__Work to complete__.
Your answer must consist of the lines running from the one that holds "The height and width of the screenshot is (530, 1680)." to the end of the data, copied exactly.

__Input data__.
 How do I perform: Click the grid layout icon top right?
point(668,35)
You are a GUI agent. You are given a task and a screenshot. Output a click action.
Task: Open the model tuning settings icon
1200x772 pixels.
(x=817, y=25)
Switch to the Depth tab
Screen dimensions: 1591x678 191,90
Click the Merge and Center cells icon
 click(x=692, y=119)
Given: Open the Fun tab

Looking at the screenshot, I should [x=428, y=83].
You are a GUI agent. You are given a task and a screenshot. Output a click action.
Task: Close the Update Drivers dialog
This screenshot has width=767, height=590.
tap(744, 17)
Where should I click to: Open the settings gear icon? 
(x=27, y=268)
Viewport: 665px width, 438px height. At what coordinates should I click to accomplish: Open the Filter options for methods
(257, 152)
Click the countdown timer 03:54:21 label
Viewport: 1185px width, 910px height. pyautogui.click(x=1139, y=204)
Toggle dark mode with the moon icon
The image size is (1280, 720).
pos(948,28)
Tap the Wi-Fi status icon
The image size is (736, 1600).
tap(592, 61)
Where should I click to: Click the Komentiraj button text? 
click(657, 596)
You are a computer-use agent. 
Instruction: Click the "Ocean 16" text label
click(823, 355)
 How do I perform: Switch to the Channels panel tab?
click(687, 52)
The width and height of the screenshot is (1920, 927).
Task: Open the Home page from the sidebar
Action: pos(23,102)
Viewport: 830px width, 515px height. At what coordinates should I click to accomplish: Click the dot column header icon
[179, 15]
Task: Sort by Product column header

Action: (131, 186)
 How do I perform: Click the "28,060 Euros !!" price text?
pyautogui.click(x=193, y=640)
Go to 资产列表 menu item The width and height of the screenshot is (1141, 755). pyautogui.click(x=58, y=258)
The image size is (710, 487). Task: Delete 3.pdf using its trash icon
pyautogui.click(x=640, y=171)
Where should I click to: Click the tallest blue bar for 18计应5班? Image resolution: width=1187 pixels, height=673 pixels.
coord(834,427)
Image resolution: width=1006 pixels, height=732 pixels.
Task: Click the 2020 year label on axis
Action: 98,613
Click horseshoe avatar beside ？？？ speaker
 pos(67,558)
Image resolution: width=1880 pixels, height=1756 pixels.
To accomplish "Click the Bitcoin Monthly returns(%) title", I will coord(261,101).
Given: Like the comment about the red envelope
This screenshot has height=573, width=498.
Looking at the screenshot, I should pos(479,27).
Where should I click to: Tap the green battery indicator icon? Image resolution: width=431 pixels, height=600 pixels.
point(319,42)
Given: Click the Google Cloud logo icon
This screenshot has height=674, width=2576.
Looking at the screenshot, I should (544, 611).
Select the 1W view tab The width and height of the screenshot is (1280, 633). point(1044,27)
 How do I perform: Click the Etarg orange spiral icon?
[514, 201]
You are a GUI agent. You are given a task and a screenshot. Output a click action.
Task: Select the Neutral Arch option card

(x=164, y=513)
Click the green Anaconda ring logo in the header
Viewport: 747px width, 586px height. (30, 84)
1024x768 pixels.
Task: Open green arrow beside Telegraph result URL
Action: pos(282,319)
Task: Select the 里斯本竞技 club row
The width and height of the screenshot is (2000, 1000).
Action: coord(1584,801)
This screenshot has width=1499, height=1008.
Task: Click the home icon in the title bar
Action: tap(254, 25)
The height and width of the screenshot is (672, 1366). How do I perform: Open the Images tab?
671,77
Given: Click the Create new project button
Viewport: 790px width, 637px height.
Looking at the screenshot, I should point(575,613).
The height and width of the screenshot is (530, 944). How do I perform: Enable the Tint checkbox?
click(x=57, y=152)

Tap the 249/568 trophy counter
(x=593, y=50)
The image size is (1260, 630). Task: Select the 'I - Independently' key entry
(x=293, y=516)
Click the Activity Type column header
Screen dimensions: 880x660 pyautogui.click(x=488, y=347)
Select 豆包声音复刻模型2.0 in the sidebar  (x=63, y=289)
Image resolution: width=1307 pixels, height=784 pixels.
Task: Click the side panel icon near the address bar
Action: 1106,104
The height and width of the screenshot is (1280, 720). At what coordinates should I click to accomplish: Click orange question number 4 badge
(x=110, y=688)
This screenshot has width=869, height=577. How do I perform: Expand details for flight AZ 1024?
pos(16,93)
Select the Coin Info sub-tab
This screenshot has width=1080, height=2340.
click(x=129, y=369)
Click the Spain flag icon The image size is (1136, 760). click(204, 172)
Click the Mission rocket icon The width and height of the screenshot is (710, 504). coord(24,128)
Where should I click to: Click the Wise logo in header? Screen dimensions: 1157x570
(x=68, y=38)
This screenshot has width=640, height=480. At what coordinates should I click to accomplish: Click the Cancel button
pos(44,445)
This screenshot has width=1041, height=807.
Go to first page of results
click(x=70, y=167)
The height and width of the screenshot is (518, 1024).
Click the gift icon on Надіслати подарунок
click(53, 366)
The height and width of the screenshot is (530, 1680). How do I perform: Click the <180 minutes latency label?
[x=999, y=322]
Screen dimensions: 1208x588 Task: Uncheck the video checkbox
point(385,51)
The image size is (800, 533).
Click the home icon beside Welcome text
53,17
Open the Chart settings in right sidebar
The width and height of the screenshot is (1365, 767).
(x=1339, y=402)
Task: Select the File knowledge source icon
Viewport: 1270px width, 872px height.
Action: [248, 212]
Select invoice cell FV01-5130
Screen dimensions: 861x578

__The answer__.
The height and width of the screenshot is (530, 1680). How do I perform: Click the <180 minutes latency label?
[x=999, y=322]
Screen dimensions: 1208x588 Task: Uncheck the video checkbox
point(385,51)
The image size is (800, 533).
Click the home icon beside Welcome text
53,17
Open the Chart settings in right sidebar
The width and height of the screenshot is (1365, 767).
(x=1339, y=402)
Task: Select the File knowledge source icon
Viewport: 1270px width, 872px height.
Action: [248, 212]
Select invoice cell FV01-5130
Screen dimensions: 861x578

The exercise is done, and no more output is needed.